**PROBLEM TO SOLVE:** Go through the entries below and pick out every line with "agent".

= = = =

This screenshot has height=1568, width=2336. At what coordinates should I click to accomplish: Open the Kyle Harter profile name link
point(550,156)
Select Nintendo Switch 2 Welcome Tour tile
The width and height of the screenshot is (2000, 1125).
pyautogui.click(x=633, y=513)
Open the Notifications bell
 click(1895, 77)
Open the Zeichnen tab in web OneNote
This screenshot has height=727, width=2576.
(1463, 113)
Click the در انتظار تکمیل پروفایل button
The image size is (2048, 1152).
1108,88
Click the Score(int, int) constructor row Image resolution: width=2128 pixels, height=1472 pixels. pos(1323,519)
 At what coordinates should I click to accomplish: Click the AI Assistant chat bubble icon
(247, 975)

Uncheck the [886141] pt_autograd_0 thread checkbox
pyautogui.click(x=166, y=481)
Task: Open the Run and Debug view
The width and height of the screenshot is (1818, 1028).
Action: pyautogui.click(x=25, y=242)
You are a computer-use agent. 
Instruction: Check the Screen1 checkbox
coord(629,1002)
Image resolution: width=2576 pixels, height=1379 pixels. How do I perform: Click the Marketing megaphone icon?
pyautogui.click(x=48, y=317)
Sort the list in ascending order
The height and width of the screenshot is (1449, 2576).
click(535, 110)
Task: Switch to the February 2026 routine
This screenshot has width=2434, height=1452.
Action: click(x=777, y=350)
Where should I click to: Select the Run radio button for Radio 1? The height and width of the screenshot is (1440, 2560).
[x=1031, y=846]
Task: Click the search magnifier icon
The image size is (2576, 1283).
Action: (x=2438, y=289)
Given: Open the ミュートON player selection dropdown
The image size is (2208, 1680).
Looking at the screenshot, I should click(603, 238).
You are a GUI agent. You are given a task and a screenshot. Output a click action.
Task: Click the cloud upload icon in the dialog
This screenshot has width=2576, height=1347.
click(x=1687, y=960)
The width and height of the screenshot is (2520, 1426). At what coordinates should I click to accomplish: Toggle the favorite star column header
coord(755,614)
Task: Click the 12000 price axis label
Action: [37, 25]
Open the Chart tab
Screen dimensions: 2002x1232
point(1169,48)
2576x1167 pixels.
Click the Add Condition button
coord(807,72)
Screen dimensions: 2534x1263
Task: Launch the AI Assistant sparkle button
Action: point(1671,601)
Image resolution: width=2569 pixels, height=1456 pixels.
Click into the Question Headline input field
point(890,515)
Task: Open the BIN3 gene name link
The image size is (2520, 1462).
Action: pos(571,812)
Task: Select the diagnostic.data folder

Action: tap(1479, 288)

= = = =

**RESULT OF THE EXERCISE:**
You are a computer-use agent. 
You are a GUI agent. You are given a task and a screenshot. Output a click action.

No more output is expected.